WORK ITEM: Find the word "column" below. Copy each line that has it.

** Opening INPUT DATA block **

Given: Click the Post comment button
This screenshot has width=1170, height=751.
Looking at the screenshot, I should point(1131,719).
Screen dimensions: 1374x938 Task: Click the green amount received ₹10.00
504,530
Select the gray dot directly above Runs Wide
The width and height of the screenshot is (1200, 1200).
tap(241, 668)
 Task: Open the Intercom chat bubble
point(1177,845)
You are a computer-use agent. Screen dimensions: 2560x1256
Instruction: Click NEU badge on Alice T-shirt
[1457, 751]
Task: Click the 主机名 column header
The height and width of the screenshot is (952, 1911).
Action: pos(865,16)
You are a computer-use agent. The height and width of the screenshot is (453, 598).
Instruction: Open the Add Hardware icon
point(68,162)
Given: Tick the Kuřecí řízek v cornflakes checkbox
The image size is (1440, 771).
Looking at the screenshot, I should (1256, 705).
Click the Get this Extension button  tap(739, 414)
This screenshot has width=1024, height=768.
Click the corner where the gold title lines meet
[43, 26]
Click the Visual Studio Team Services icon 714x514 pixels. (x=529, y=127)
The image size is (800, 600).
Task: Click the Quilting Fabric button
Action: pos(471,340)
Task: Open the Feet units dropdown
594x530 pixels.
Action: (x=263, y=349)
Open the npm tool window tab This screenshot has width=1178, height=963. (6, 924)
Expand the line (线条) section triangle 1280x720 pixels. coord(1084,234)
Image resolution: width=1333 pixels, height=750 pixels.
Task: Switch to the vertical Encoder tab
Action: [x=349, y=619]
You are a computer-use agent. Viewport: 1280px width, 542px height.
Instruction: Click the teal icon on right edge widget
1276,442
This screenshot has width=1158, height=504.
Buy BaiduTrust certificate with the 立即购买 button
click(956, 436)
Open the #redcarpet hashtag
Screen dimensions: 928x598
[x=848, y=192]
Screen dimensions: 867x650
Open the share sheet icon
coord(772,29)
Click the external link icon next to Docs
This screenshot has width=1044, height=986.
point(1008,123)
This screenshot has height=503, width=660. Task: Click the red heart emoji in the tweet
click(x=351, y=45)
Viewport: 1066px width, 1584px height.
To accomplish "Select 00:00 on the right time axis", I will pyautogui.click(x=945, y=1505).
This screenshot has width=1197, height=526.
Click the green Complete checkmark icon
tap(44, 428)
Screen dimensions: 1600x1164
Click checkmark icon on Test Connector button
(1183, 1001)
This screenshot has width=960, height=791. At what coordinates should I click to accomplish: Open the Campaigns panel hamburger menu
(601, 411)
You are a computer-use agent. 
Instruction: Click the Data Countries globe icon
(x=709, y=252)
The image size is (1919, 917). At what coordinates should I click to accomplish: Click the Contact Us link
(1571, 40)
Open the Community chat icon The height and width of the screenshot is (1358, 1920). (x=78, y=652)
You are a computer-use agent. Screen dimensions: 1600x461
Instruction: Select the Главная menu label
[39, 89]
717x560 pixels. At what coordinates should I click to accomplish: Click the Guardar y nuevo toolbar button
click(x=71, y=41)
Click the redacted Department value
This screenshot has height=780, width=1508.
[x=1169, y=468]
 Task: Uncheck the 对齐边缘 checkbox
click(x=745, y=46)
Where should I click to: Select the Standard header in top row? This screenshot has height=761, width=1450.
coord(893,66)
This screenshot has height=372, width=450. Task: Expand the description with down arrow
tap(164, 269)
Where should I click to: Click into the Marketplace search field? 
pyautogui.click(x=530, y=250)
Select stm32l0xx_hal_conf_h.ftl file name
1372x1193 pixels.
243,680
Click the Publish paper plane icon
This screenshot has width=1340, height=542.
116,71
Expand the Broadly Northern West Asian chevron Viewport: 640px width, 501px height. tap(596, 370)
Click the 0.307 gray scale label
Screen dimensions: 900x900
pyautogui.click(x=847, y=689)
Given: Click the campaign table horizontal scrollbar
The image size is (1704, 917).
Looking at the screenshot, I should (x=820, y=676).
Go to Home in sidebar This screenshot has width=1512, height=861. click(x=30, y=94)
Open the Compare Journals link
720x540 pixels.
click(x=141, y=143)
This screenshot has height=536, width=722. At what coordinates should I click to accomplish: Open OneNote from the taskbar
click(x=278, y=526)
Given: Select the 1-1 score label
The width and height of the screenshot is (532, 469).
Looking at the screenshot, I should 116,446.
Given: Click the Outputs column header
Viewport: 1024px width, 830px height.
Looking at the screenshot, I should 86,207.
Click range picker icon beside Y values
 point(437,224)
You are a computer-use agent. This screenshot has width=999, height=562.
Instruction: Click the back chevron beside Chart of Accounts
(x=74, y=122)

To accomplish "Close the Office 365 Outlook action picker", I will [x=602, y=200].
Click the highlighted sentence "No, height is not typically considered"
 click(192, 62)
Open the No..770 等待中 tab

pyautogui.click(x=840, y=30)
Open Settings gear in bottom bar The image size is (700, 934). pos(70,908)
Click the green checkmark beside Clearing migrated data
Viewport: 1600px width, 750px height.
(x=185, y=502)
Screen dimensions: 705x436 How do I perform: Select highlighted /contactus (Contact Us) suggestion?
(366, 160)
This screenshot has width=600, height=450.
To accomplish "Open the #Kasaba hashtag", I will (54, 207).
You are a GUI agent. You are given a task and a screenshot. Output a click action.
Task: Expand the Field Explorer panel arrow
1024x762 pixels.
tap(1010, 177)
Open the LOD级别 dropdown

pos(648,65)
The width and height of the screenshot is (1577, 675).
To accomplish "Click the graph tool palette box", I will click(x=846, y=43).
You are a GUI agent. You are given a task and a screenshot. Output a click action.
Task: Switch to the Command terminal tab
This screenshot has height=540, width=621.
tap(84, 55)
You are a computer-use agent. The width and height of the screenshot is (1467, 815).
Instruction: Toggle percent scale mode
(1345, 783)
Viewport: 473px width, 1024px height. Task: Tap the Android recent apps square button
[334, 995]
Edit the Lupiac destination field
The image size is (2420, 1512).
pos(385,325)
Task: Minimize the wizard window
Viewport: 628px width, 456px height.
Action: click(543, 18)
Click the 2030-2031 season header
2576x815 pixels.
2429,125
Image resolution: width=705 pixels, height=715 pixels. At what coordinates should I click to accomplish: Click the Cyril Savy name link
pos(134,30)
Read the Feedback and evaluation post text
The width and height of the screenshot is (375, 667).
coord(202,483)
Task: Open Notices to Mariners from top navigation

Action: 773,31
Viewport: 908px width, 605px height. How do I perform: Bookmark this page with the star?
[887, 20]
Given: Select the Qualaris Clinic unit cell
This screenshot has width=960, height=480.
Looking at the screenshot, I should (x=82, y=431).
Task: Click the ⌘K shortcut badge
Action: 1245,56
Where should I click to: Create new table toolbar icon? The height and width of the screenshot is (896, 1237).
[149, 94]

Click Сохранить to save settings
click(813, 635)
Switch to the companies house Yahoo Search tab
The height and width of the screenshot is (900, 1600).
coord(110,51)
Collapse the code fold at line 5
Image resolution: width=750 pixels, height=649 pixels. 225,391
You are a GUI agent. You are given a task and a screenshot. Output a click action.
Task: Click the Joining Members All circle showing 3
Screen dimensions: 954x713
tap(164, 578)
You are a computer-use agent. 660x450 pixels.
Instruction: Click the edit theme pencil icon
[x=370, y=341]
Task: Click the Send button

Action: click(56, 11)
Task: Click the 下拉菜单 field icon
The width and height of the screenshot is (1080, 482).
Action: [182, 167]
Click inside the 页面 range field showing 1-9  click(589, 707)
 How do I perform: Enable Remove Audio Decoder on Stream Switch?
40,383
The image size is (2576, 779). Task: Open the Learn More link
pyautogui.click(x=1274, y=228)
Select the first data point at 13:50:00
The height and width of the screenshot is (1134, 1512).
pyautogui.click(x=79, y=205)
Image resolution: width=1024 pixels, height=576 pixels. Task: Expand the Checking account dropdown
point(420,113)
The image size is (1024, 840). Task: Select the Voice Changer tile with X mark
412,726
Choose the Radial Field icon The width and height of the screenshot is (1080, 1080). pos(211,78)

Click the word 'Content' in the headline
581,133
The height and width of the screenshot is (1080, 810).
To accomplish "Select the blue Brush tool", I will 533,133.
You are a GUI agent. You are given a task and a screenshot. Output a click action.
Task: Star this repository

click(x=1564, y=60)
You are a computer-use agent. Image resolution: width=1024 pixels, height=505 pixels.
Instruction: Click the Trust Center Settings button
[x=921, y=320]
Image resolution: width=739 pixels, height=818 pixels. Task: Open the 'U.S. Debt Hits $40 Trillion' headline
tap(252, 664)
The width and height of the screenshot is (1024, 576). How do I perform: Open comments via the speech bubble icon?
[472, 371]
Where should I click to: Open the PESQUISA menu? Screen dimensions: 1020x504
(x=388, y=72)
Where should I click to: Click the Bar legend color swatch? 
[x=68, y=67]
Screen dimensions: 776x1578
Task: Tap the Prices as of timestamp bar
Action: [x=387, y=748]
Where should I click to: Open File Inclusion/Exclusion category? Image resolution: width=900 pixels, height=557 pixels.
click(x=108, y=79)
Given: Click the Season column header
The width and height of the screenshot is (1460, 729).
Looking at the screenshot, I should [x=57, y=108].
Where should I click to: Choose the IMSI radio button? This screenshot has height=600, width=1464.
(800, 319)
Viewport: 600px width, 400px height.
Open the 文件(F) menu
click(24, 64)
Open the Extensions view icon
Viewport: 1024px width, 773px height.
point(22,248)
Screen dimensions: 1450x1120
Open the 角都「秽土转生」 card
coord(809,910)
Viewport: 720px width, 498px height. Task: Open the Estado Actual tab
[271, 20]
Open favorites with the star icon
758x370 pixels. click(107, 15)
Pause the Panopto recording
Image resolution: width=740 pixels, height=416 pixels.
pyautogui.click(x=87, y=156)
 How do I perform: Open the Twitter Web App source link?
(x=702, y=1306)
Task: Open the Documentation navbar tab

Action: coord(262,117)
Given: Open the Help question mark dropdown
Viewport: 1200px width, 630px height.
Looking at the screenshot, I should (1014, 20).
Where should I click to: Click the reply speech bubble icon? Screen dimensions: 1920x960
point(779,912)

** Closing INPUT DATA block **

RESPONSE TO THE EXERCISE:
Task: Click the 主机名 column header
Given: Click the Outputs column header
Given: Click the Season column header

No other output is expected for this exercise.